> [TASK]:
Leave out all lines before the one containing "0932.488.998 (288, 845)", and copy that line and all the rest below it exactly.

> [DATA SUPPLIED]:
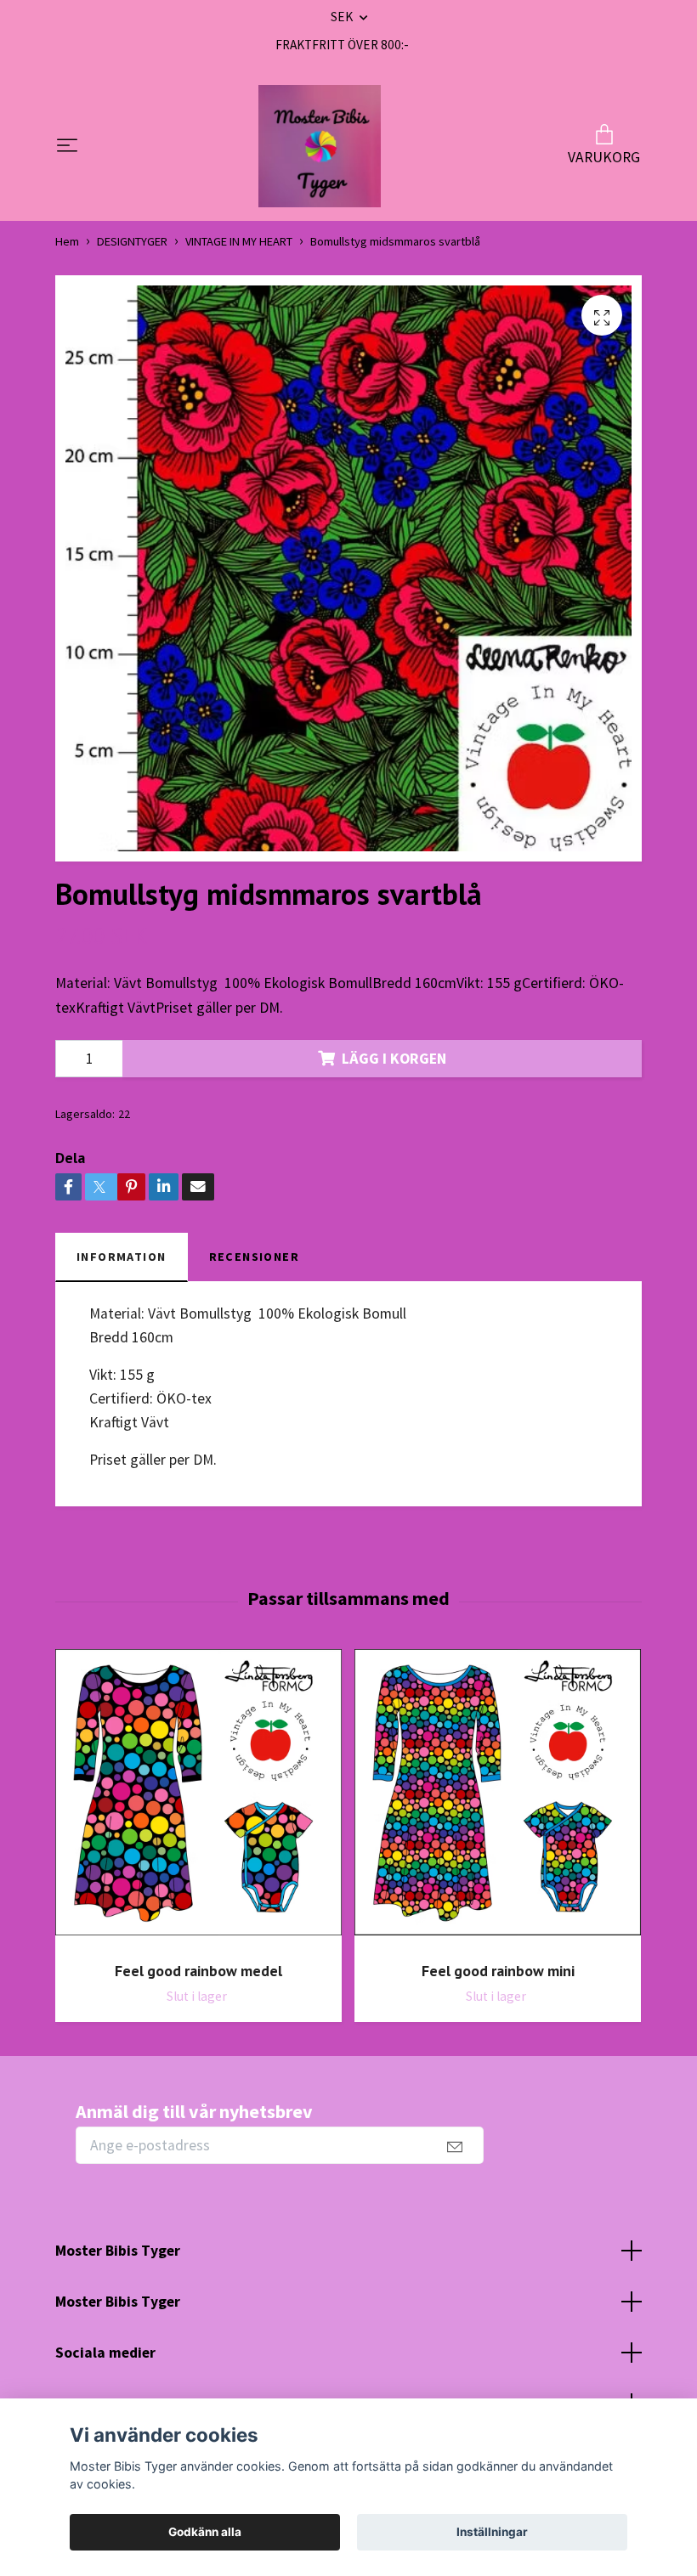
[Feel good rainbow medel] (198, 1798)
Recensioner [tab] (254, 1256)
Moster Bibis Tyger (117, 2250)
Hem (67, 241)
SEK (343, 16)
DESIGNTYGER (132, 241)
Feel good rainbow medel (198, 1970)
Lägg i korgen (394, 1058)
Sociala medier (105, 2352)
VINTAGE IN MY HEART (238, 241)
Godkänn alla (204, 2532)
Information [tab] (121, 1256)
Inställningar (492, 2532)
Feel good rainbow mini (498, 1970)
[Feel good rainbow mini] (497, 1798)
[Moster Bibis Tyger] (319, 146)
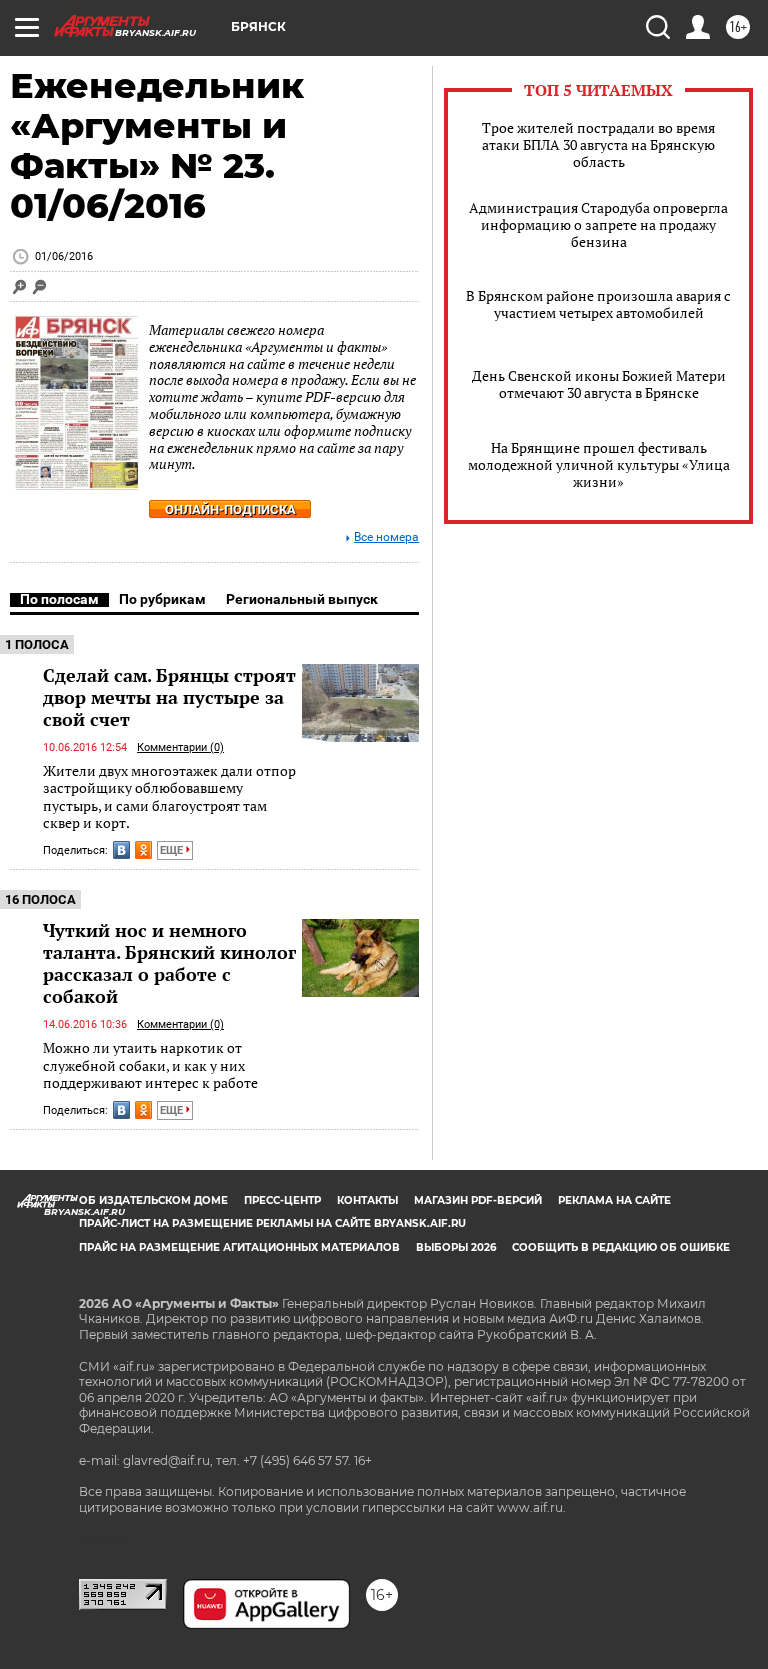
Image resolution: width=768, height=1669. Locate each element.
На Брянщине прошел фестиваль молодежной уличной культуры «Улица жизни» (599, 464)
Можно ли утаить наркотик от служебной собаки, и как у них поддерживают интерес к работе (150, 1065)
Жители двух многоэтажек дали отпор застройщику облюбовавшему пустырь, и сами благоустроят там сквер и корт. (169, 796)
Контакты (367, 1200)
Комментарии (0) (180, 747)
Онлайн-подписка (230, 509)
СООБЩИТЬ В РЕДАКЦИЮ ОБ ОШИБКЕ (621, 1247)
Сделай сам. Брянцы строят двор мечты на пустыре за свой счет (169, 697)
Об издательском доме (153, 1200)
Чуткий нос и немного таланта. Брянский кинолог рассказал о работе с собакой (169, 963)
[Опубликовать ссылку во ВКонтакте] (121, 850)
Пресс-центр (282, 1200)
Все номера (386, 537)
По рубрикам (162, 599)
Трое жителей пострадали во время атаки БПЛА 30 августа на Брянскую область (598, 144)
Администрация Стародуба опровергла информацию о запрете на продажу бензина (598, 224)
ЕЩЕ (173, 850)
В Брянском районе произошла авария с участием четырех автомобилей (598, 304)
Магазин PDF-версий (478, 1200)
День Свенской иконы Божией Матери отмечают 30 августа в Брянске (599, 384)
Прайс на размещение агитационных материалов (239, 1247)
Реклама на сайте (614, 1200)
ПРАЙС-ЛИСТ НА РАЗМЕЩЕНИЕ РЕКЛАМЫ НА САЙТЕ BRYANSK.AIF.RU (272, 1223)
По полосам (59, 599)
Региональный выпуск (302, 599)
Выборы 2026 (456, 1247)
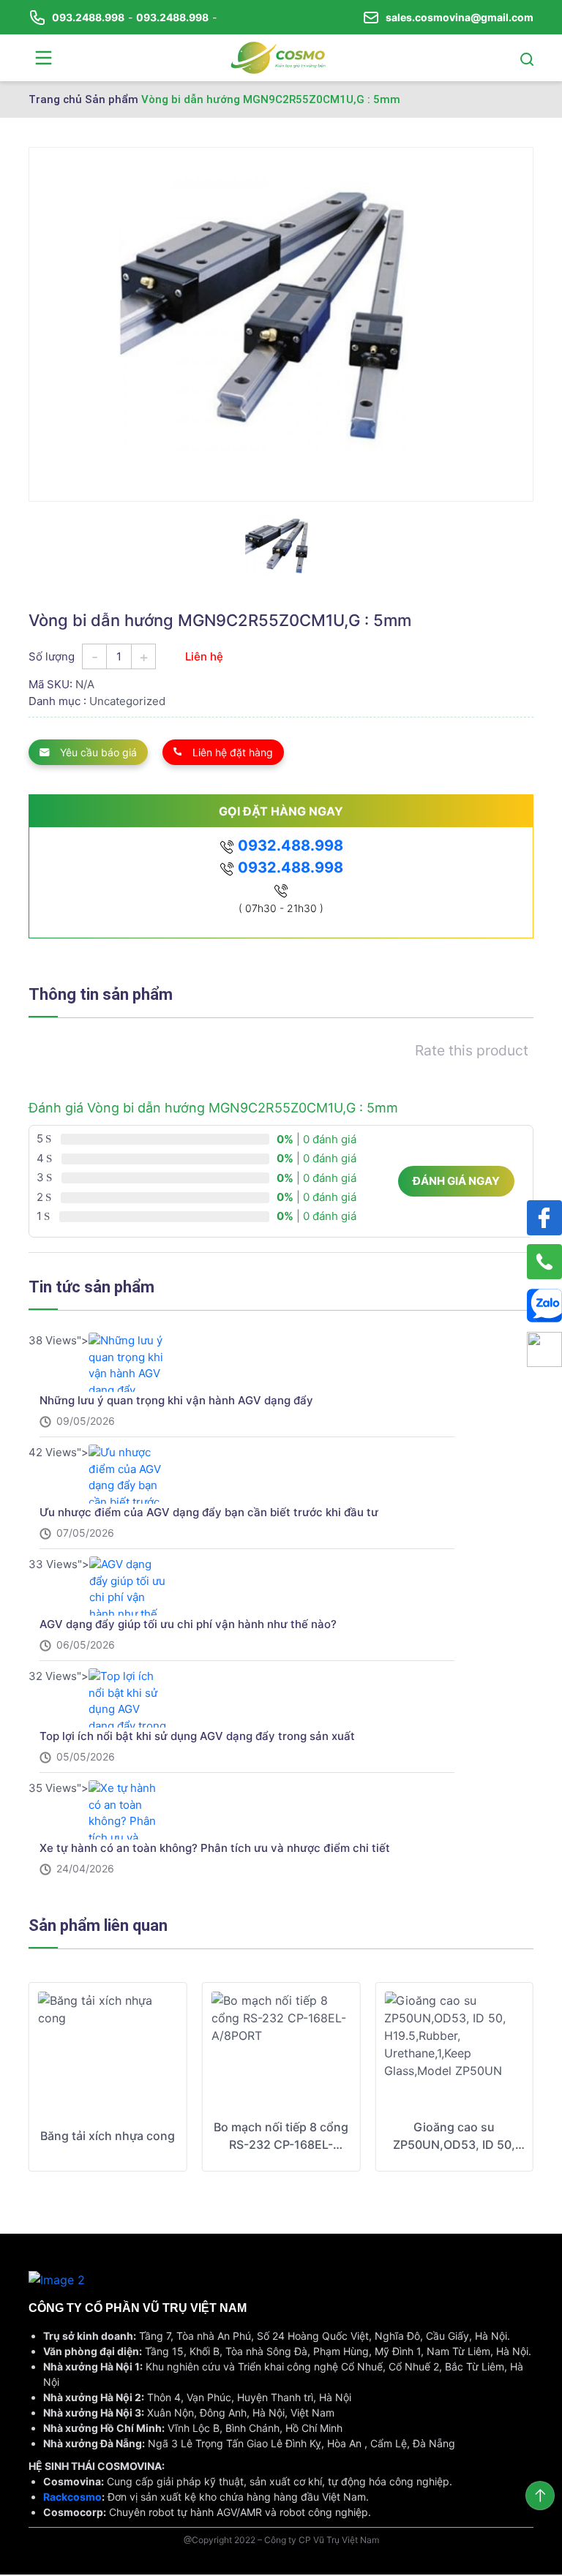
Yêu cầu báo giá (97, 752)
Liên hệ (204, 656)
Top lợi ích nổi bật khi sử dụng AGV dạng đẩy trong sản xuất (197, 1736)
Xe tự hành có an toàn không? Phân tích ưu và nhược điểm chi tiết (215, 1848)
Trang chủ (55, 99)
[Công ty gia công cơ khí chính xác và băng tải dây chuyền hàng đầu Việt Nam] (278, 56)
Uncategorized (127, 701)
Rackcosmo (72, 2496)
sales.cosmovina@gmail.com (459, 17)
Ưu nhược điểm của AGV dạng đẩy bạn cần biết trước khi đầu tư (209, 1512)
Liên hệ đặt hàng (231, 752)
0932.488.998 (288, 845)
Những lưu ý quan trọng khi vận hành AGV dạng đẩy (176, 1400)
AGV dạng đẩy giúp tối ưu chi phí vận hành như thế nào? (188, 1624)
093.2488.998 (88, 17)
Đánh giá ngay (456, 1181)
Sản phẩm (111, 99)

> [ANSWER FOR THE TASK]:
0932.488.998 (288, 845)
Những lưu ý quan trọng khi vận hành AGV dạng đẩy (176, 1400)
AGV dạng đẩy giúp tối ưu chi phí vận hành như thế nào? (188, 1624)
093.2488.998 (88, 17)
Đánh giá ngay (456, 1181)
Sản phẩm (111, 99)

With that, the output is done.